The Chicago Personal Injury Law Blog

Pretty Pleading: Victims Record Cop, Get Arrested, and Sue

What’s a tort in a tort? A supertort?

Quick vocabulary lesson: a tort is an action that you can sue over, such as battery, slander, or false imprisonment. A tortfeasor is someone who commits a tort.

According to the Courthouse News Service, Benjamin Perez and Bobby Milton were hanging out with friends when another friend rolled by on a motorcycle. The two-wheeled friend was heading south on Chicago Avenue.

Captain Kevin Navarro was headed north, in the southbound lane, in a marked Police SUV. Boom.

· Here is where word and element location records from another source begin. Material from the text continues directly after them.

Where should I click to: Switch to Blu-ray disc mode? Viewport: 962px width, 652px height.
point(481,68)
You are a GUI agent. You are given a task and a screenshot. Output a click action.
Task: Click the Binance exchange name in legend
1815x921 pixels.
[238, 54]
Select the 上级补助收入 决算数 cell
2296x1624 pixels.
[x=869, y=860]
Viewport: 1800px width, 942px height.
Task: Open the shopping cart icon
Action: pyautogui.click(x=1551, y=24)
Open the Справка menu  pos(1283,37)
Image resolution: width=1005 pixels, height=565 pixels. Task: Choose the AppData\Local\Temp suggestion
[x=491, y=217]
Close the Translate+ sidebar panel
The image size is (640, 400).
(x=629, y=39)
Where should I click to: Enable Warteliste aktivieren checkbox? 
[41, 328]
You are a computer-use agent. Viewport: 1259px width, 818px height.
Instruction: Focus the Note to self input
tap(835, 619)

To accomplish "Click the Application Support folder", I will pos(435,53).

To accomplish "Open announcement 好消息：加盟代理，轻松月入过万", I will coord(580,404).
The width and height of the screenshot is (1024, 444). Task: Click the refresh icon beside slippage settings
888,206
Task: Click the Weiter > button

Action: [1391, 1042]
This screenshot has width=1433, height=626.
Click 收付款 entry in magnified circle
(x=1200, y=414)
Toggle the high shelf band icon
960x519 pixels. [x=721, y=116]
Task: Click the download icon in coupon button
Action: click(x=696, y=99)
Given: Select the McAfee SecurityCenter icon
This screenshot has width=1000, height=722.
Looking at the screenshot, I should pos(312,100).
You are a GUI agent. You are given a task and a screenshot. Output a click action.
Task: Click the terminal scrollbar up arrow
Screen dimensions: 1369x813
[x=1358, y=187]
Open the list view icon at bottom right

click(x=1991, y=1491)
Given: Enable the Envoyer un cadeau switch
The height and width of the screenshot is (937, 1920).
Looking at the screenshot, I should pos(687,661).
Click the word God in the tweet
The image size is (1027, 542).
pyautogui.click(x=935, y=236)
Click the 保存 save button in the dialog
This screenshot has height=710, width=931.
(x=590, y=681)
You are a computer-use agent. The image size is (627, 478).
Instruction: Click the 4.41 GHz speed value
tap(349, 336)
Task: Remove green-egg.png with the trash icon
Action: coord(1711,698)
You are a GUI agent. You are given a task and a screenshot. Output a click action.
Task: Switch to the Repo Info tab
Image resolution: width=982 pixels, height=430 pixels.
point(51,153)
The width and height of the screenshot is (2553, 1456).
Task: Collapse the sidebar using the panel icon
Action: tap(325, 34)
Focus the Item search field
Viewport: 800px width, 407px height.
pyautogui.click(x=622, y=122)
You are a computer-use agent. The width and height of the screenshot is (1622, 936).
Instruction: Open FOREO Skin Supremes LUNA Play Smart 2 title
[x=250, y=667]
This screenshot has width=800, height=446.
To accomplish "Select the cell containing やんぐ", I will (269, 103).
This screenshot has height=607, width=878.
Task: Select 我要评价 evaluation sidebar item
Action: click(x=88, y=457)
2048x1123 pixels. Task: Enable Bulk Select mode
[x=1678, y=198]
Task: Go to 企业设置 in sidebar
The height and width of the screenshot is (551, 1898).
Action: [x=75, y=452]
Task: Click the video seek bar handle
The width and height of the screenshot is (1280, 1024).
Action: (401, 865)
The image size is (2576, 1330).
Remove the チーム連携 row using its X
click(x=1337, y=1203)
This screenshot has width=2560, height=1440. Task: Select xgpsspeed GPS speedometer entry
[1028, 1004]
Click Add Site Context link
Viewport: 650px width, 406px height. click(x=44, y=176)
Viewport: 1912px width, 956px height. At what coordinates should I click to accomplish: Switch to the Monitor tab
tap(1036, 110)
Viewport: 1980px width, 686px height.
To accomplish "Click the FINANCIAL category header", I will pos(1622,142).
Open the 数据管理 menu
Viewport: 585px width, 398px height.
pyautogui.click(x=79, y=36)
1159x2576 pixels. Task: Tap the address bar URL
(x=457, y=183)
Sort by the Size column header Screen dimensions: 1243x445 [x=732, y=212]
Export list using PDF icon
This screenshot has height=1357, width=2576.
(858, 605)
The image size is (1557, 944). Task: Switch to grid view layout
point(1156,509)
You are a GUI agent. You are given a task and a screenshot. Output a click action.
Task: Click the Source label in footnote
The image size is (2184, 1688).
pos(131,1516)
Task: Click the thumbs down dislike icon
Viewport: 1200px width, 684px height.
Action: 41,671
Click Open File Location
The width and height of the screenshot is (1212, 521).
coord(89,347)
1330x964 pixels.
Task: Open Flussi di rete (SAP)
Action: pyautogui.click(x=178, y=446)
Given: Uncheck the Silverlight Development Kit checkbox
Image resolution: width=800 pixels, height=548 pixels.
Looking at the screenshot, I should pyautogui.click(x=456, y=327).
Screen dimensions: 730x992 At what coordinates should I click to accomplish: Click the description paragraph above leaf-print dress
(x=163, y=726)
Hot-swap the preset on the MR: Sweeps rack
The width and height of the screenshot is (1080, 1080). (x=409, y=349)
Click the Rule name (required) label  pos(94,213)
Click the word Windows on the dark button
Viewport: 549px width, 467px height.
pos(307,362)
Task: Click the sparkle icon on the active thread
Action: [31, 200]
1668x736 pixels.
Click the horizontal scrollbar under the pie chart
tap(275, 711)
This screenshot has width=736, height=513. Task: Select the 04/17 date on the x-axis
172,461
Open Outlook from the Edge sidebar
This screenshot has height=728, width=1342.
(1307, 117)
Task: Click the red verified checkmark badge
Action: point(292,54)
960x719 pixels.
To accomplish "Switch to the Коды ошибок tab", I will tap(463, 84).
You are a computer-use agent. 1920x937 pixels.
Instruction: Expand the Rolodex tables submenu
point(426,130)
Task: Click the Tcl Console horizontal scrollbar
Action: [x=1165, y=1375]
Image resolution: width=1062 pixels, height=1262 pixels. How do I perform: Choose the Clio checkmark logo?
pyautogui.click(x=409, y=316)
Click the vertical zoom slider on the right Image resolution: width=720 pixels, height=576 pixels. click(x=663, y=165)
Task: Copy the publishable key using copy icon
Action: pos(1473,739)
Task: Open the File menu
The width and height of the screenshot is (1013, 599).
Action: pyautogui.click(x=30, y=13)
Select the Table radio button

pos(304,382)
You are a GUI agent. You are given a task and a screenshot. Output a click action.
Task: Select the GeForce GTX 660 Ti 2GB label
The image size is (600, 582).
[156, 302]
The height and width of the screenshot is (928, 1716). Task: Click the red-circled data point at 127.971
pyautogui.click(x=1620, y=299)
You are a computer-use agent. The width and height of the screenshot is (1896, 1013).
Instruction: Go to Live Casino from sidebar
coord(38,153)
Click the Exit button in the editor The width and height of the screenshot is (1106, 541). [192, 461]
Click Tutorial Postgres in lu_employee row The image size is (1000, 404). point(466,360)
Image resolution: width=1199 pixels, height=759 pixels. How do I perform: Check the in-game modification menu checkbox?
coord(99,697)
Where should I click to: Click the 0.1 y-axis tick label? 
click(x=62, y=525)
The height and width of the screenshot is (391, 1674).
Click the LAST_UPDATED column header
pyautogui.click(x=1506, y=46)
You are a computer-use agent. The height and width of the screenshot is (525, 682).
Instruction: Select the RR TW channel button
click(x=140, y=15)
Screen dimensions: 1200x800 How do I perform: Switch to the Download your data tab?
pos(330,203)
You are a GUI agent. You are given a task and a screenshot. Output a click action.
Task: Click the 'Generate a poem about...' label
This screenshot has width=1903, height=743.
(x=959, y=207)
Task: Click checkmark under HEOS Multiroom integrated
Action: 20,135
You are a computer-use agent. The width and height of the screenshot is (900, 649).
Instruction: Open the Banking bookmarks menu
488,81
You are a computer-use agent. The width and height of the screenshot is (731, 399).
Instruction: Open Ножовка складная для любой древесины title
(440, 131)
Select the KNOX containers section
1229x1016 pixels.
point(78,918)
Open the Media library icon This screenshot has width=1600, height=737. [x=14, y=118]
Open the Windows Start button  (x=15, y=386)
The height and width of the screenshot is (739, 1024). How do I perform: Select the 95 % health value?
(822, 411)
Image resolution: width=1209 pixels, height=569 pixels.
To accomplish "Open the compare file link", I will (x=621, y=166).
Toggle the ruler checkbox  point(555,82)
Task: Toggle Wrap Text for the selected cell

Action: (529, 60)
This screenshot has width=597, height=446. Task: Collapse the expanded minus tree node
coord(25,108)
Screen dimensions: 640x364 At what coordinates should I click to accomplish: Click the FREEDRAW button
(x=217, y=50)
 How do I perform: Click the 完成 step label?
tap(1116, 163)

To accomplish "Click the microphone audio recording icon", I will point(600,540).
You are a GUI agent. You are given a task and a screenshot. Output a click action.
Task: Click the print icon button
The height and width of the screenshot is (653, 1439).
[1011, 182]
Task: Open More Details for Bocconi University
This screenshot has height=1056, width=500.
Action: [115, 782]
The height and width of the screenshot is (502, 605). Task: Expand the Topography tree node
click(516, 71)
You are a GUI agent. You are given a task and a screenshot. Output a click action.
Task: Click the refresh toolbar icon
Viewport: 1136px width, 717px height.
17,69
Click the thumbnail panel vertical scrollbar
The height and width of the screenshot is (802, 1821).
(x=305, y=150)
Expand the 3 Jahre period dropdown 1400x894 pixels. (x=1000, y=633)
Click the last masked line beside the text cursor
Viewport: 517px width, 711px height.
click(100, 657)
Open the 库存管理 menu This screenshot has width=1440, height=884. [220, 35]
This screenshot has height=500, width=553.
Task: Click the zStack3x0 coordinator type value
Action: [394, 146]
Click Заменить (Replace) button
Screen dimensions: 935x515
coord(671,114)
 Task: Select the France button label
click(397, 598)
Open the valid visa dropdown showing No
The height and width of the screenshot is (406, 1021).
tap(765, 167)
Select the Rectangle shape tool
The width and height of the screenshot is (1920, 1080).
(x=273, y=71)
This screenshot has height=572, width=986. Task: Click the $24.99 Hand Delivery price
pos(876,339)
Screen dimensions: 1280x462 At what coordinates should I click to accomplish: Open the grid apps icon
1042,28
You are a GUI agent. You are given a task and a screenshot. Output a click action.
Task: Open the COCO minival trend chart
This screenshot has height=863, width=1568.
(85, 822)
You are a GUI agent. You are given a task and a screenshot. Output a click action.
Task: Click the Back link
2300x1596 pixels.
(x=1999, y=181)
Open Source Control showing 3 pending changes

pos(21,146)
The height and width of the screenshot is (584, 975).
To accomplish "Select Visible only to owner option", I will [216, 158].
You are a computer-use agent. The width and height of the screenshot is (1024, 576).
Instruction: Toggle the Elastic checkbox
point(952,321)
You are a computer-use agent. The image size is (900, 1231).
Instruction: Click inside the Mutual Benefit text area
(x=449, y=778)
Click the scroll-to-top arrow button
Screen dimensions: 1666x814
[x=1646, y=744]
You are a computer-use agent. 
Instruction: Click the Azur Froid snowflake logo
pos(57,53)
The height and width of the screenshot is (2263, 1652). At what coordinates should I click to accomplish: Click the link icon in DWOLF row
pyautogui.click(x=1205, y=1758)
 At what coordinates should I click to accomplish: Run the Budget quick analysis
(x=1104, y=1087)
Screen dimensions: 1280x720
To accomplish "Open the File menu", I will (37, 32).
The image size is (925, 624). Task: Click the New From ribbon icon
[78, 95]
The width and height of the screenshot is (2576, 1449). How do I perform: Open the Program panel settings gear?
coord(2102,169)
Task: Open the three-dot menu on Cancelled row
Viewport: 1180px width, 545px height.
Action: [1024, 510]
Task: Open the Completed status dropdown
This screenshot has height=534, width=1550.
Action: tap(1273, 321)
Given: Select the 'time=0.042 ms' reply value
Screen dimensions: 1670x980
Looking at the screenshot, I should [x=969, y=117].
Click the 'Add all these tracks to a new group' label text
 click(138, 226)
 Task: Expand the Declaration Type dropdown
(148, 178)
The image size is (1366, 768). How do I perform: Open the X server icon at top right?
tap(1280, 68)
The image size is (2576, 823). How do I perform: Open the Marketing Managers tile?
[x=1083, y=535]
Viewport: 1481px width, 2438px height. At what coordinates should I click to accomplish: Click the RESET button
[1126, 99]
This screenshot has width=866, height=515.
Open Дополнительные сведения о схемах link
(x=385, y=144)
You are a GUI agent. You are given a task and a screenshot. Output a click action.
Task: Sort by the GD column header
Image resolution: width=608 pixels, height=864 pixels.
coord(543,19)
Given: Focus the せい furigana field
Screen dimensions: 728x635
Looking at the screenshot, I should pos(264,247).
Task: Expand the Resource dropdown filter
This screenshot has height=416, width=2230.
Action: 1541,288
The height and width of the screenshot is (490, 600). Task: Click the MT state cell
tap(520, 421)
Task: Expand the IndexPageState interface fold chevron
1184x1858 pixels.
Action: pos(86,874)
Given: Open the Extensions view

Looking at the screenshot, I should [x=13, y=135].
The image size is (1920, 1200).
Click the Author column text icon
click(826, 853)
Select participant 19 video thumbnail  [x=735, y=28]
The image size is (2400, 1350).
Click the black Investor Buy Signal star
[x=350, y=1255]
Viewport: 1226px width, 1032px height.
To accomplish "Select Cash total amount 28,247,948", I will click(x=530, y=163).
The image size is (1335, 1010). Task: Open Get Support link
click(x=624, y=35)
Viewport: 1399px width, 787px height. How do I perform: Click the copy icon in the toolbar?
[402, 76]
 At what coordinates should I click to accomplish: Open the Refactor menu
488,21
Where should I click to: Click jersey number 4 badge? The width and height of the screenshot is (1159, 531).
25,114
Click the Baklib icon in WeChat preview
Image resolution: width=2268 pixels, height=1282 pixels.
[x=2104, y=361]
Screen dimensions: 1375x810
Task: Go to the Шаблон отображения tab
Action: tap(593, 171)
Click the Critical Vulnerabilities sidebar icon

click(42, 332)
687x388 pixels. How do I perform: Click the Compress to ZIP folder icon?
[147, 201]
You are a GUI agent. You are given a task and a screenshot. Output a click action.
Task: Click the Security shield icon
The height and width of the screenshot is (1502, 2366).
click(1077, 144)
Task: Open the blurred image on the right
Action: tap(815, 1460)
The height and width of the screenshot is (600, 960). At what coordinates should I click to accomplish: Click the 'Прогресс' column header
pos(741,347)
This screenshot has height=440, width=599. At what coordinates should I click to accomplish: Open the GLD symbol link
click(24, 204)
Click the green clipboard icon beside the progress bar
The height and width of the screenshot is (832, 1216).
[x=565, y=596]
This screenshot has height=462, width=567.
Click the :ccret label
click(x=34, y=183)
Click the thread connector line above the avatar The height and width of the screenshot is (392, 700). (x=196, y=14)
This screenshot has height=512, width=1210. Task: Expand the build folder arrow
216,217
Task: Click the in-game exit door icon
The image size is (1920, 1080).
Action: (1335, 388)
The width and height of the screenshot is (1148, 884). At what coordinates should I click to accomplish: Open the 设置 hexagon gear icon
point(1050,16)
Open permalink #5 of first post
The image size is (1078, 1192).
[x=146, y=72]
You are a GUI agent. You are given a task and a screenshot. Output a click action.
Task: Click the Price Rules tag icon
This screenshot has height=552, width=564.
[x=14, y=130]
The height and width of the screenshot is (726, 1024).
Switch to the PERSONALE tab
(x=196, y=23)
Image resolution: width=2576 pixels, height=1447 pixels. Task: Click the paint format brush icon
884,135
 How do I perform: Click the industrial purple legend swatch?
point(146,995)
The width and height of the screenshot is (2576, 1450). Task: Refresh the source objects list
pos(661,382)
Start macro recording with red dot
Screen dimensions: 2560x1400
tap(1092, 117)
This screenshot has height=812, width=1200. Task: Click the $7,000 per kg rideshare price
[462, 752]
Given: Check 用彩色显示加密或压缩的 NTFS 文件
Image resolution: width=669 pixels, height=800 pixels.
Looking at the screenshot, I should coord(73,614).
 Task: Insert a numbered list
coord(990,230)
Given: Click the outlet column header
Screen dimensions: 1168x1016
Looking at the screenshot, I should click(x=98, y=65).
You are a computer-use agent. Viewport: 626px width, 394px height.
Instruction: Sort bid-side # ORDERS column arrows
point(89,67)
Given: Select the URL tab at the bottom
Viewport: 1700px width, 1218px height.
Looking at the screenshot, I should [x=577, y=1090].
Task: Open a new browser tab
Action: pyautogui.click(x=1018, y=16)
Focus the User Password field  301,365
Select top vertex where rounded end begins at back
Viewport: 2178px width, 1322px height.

The two friends took out their phones to record the cop and the accident scene. They were immediately arrested. One was thrown off of his own motorcycle and slammed onto the ground before the cuffs were slapped on.

What was their crime? According to the duo, there was none. They were charged with battery, resisting arrest, and assault, but were acquitted.

In the meantime, they were allegedly strip-searched and interrogated. The police tried to force them to delete the videos off of their phone. One of them gave up his password, after being threatened with a felony offense if he did not comply. The other didn’t.

The cops were probably just looking out for taxpayers’ money and trying to ensure that the department’s auto insurance premiums didn’t go up. But they seem to have gone a little overboard.

Perez and Milton’s complaint seeks damages for false arrest, excessive force, unlawful search, conspiracy, false imprisonment, battery, and malicious prosecution.

That’s quite the list. We cover those types of claims regularly, so let’s take a look at a commonly-overlooked aspect of personal injury law: the pleading. The pleading in this case is one of the most well written and formatted complaints that this blogger has ever seen.

For those of you looking for an example on how a legal pleading should be done, as opposed to how it should not, take a look at it. Well-formatted documents lend a bit of extra credibility to the case.

This police brutality case, as well as the sexual harassment and assault case in the second pleading, at least from the alleged facts, seem to have merit. This case, however, seems more legitimate, in large part because of the professionalism displayed by the paperwork.